Naquele contexto formativo os escritores do Levítico (e do Deuteronômio) estavam lidando com casos (reais ou imaginados) de prostituição ritual masculina e concebendo o sexo anal entre dois homens como sendo praticado nessas circunstâncias. Eles não estavam tentando julgar a homossexualidade masculina (e muito menos a feminina) para todos os tempos, lugares e circunstâncias concebíveis e imagináveis.
Para entender melhor o livro de Levítico como um todo em termos acadêmicos, recomendo muito “Leviticus como Literature” [Levítico como Literatura] da antropóloga Mary Douglas, um clássico indispensável nesse assunto. Levítico tem uma estrutura literária meticulosamente arranjada com propósitos muito interessantes. E a referida autora é especialista na questão da pureza e do tabu rituais como encontrada em diversos povos (não apenas no hebreu/judeu), como abordado em seu outro clássico, “Pureza e Perigo: ensaio sobre a noção de poluição e tabu” (2002).

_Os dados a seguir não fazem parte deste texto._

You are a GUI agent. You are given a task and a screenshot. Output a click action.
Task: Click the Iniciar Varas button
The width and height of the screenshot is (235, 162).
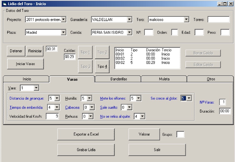click(x=25, y=64)
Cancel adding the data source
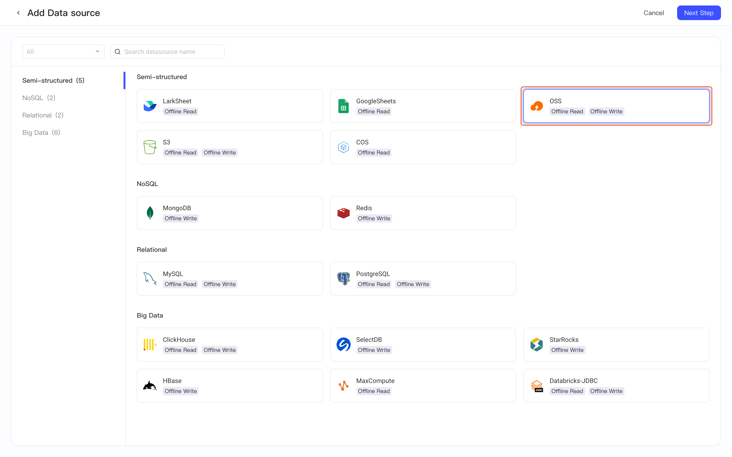Image resolution: width=732 pixels, height=457 pixels. coord(653,13)
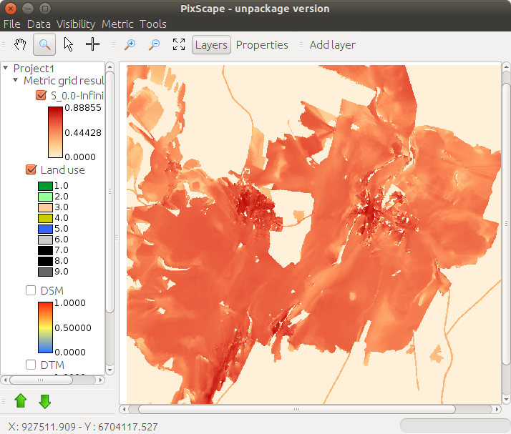Pick the crosshair point tool
The image size is (511, 434).
(92, 44)
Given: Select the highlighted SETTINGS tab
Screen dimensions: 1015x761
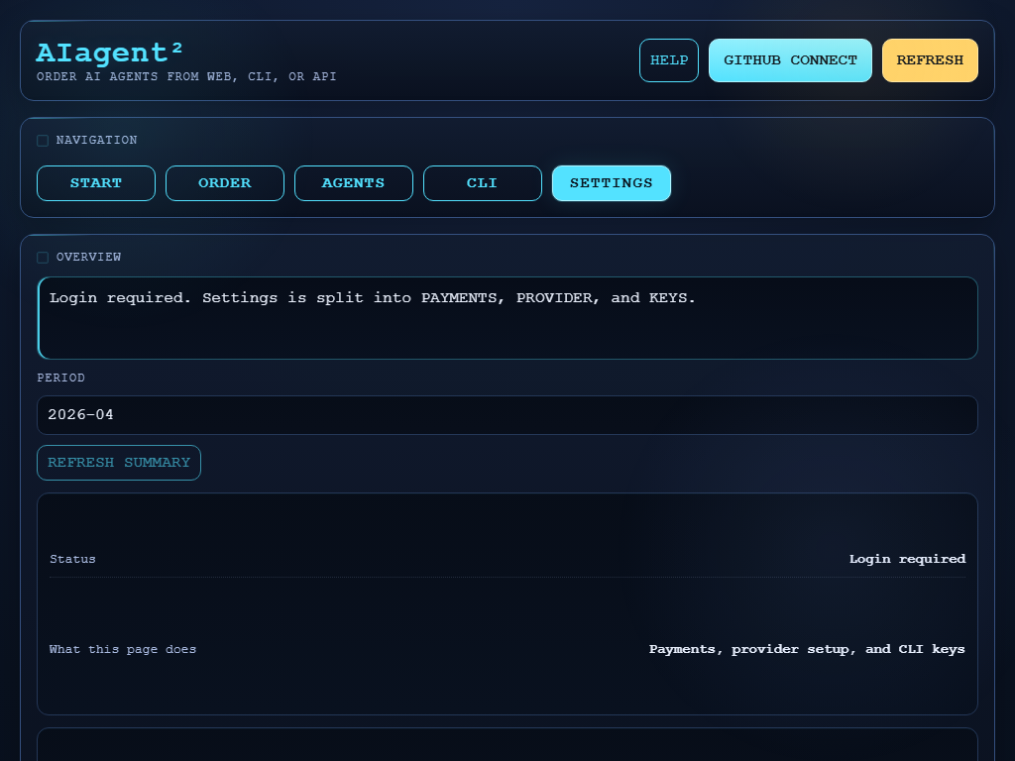Looking at the screenshot, I should [611, 182].
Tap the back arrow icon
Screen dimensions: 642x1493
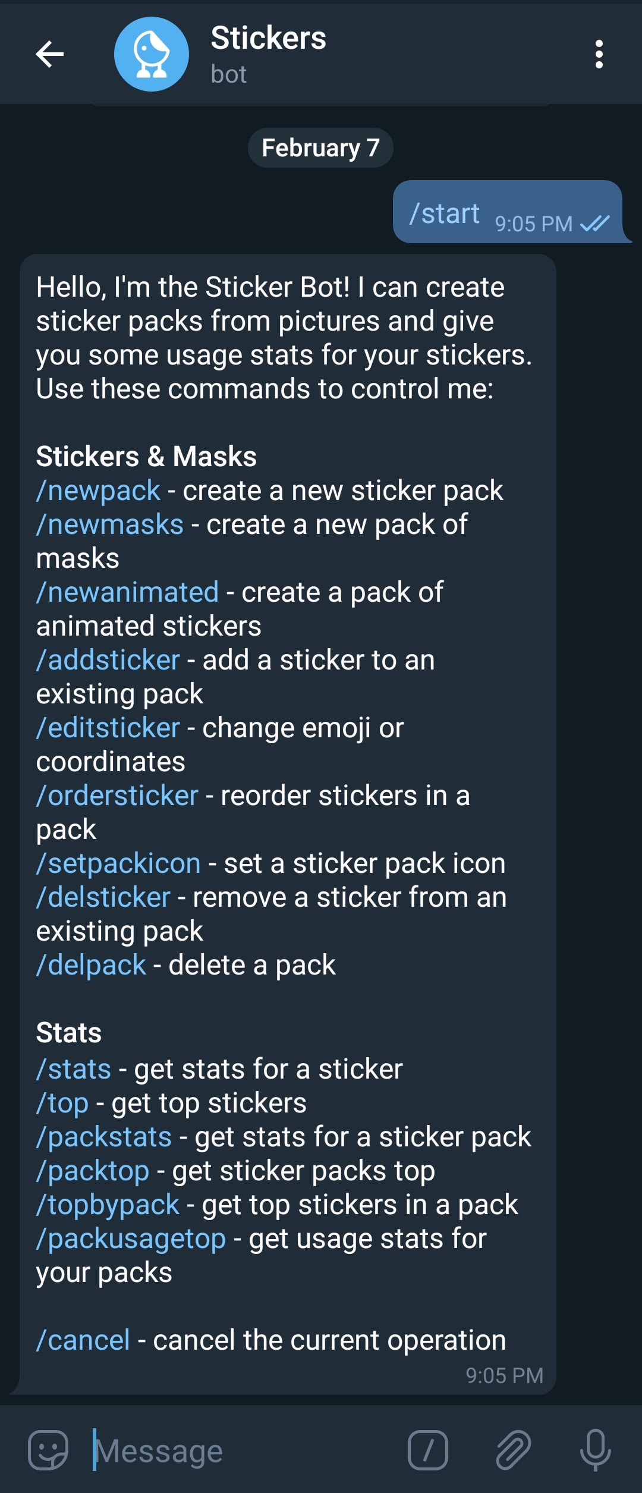(x=50, y=54)

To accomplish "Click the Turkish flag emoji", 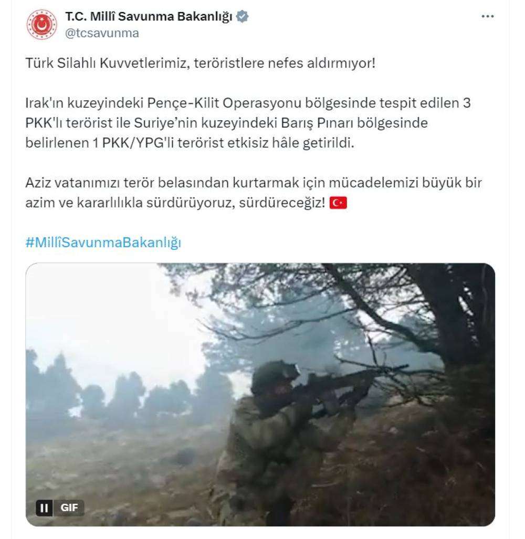I will tap(338, 203).
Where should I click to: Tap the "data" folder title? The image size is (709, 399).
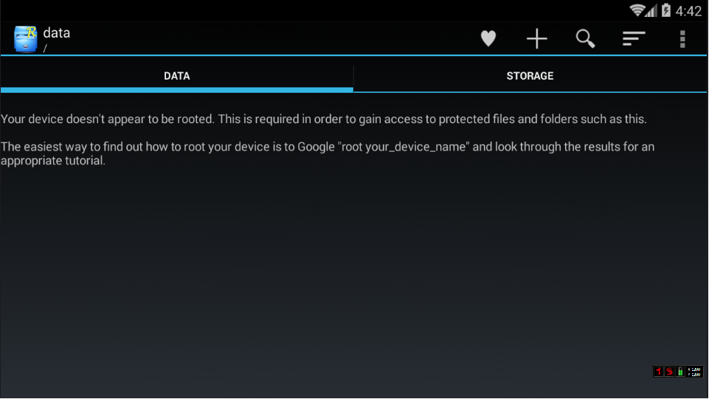pyautogui.click(x=57, y=32)
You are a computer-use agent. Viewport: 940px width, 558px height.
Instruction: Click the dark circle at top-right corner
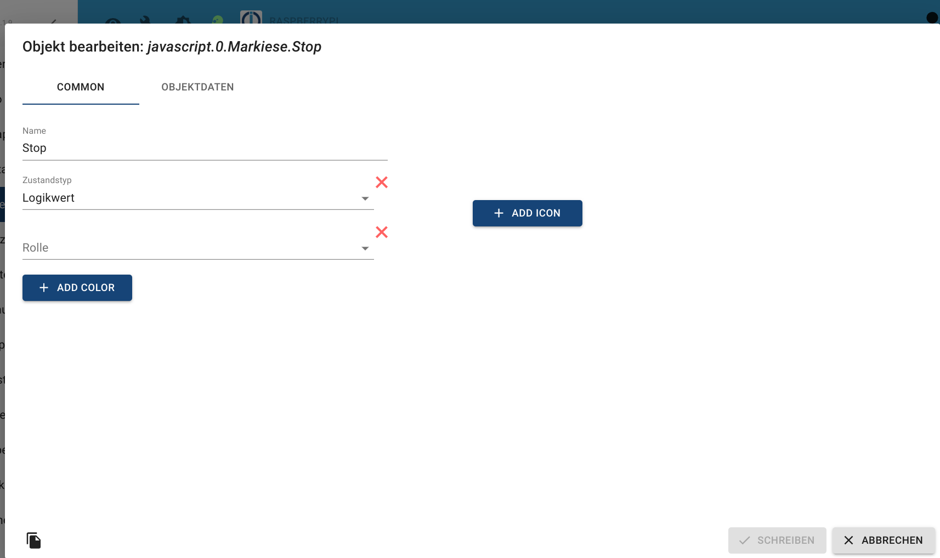pos(932,18)
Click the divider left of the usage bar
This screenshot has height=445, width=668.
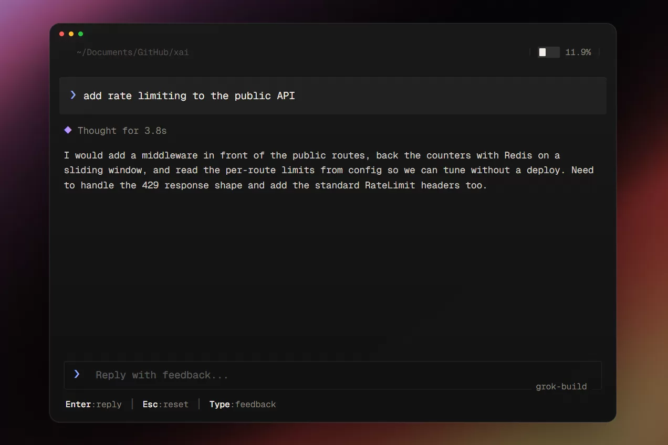[x=530, y=52]
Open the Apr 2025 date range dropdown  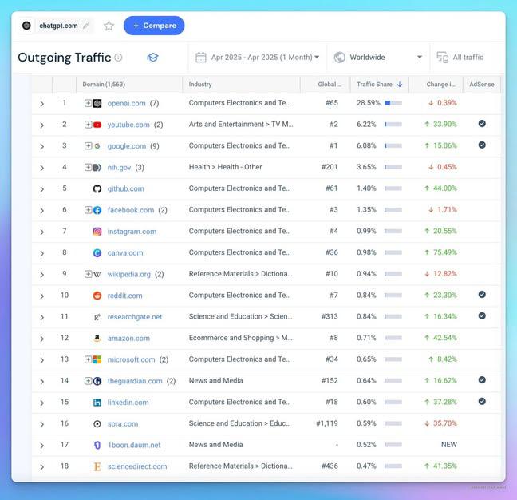click(265, 58)
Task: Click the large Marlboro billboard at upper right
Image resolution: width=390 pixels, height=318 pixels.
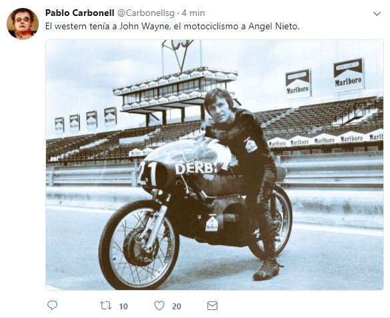Action: pyautogui.click(x=349, y=75)
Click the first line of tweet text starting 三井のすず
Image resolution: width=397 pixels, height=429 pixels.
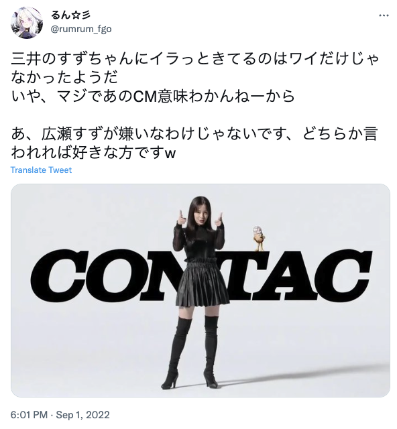[x=194, y=59]
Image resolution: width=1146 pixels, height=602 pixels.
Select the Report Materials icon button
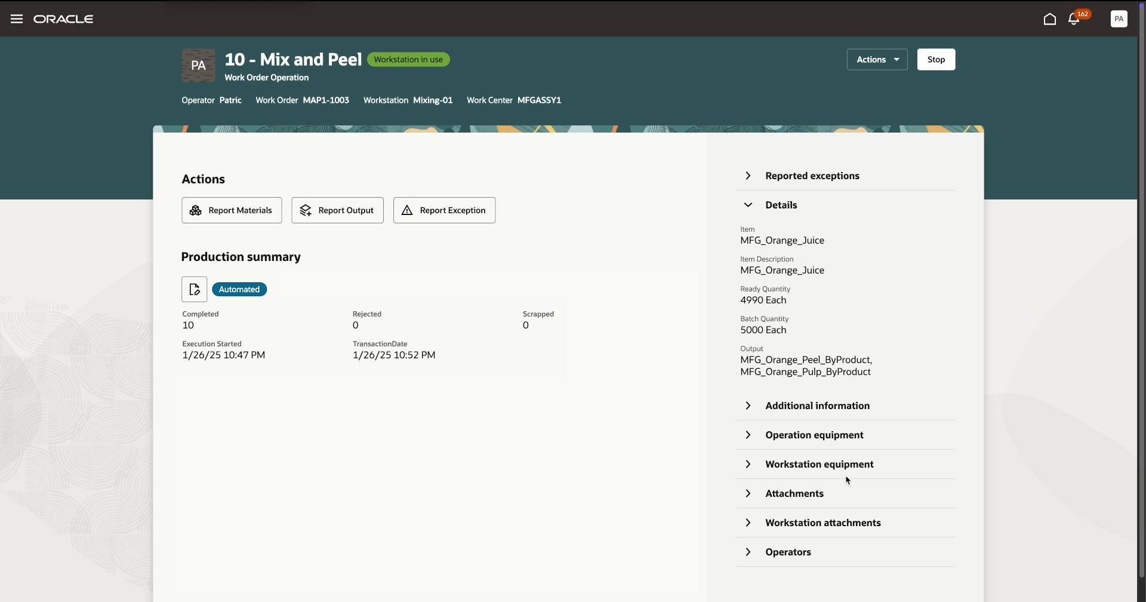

Agora, antes de prosseguirmos para uma segunda razão que pode ter influenciado aqueles trechos de Levítico, ainda será preciso esclarecer mais uma coisa. Vimos que o livro de Levítico fala do sexo anal entre dois homens, e o livro de Deuteronômio fala da prostituição cultual masculina. Mas porque eles não fazem referência direta ao que o outro falou?
Lembrem que eu disse no post [55] que os versos do Levítico sobre homossexualidade masculina são muito estranhos porque nunca são repetidos em nenhum outro lugar da Bíblia Hebraica, na qual é comum a repetição dos padrões de conduta. Agora está na hora de mostrar porque isso é muito mais significativo do que parece.